The trail of the Pony Express rider.
Large murals show the routes and the stations that riders stopped at to change horses. Relay stations for changing horses were spaced 10-15 miles apart. Home stations for changing riders were spaced 90-120 miles apart. The entire route covered 2000 miles between St. Joseph Missouri and Sacramento, California.

The first run began on April 3 1860 when Johnny Fry and his horse Sylph left the stables in St. Joseph. In Sacramento Harry Roff took off heading east. On April 14 the mail reached its destination.

My favorite portion of the museum was the room dedicated to the stories of individual riders who ranged in age from 11 to 40 something. Not all riders have been identified as there are no existing employment or payroll records. The museum invites anyone whose family history includes legends of the Pony Express to share that history with them.

Archaeological dig at the Pony Express Stable.
I was surprised to learn that the Pony Express only ran for 19 months. The completion of the transcontinental telegraph made them obsolete.
The legends are so big. Intrepid riders and their stories of success despite horrible weather, road hazards, raging rivers and indian hostilities are a treasured part of our history and of our identity as Americans.

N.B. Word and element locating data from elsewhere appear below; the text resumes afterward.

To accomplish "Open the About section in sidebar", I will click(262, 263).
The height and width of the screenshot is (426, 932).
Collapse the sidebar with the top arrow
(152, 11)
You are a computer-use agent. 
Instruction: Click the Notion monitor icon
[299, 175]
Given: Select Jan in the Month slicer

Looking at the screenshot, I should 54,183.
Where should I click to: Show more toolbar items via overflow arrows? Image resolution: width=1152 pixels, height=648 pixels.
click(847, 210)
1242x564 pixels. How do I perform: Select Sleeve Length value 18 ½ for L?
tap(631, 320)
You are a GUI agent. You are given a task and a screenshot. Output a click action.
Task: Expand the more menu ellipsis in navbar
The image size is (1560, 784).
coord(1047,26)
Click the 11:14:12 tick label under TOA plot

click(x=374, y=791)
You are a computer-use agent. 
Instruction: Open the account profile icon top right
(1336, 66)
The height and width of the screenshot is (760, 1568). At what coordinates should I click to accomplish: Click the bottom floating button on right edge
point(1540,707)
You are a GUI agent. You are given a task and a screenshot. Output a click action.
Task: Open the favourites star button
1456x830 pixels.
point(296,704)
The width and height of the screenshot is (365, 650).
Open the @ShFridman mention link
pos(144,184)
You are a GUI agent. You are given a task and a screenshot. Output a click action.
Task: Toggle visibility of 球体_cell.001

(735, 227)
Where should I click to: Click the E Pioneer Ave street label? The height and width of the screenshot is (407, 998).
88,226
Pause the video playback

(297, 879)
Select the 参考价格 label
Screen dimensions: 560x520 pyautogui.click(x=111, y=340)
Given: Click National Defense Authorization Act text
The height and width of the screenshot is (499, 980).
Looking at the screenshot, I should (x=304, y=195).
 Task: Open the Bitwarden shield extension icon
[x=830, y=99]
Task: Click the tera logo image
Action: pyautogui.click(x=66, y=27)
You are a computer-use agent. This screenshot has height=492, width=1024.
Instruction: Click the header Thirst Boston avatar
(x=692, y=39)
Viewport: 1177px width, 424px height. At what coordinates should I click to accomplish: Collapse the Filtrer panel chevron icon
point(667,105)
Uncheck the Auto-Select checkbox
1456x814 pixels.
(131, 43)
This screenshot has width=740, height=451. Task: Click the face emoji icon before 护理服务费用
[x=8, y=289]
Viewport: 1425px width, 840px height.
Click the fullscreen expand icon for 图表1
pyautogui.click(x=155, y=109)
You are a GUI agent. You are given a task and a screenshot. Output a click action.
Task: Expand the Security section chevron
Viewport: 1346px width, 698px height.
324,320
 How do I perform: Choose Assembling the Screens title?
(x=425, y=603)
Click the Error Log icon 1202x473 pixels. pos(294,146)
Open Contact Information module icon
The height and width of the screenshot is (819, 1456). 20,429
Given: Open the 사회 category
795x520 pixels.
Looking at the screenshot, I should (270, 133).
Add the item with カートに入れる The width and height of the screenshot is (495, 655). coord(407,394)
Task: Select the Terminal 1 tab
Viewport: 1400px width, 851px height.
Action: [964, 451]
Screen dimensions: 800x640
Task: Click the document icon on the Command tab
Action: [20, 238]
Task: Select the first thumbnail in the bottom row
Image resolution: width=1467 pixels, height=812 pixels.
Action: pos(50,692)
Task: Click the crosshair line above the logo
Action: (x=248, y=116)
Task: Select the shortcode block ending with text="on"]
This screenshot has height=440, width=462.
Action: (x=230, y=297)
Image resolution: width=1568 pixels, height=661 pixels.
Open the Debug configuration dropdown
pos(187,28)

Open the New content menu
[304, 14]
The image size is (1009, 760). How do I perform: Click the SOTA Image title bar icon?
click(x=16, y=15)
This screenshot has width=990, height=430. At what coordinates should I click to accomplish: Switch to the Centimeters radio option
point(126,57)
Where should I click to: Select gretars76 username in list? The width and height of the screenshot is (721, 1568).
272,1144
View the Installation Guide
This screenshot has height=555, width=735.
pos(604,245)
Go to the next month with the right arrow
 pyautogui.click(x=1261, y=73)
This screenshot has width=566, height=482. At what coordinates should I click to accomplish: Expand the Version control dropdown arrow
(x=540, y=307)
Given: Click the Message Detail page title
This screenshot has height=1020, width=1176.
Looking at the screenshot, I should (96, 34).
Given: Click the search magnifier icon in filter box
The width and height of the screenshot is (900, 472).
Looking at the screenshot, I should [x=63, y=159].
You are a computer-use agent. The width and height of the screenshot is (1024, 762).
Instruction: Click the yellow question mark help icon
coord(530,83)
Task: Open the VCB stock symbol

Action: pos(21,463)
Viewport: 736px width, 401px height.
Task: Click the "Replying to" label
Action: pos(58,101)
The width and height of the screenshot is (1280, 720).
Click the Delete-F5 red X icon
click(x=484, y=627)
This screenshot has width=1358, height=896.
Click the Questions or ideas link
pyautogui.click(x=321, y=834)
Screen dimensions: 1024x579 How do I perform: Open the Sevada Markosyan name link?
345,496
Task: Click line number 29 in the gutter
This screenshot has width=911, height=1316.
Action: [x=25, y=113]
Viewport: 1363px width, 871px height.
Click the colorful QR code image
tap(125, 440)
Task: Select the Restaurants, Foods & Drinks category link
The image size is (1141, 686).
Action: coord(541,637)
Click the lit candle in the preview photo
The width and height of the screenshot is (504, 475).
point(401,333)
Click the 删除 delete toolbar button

St. Joseph is also where Jesse James was living when he was killed. The house is a small 20x30 ft structure in St. Josephs historic district. It is preserved on the grounds of Patee house and is said to look as it did in the 1880’s when James lived there with his wife and children. It even has a bullet hole in the wall from the day he was killed.
Stories of the James gang  are told all around this part of Missouri. The nearby town of Liberty has a Jesse James Bank Museum in the old Clay County Savings Association.
The bank was the site of the first successful daylight peacetime bank robbery attributed to the James gang. It has been preserved in its 1866 state and provides a history of the robberies committed by Jesse James and his family.

We were lucky enough to meet Mark, a Missouri native and his wife Karen while we were staying in Platte City.  Mark saw our names on Jim and Diana Belisle’s blog exploRVistas. Knowing that we were following the Lewis and Clark trail Mark and Karen invited us to contact them when we got to the Kansas City area. We had a great dinner meet-up talking about local history and their plans to become fulltime RVers. Mark filled us in on some of the local lore surrounding the James gang. They even took us to see Jesse James grave which had been moved to a local cemetery to try and discourage vandalism.

Meeting new people on the road is one of our favorite parts of the RVing lifestyle. We are happy to have spent time with Mark and Karen and hope to see them on the road very soon.

Pony Express National Museum
914 Penn St
St Joseph, Missouri

Jesse James Bank Museum
103 N Water St
Liberty, Missouri

Jesse James Home at the Patee House Museum
1202 Penn St
St Joseph, Missouri


  1. It's so cool that you were able to meet up with Mark and Karen, Bonnie!

    It's fun to see the landscape change as you head west. Greens turn to tans, spaces grow wider and the skies seem bigger. :)

  2. You are right Jim. The ever changing landscape is one of my favorite parts of this lifestyle.

  3. We have had the tours in St. Joseph on the list for some time now. Can't believe we live so close and have not gone there. We also need to get to those local Lewis and Clark sites you mention in a past blog - AND- the Indian mounds near St. Louis.

    Funny story, or rather smart move, on my father's part. He joined the local chapter of the archeological society and eventually became the local chapter president. He correctly figured he would have better access to sites if he was a member. Smart!

    Thanks again for the visit while you were in town. Perhaps what I learned from the visit is how you guys handle not seeing everything the area has to offer.

    1. What a great idea of your Dads, Mark. That would be a great way to see the dig in progress and get a look at the good stuff.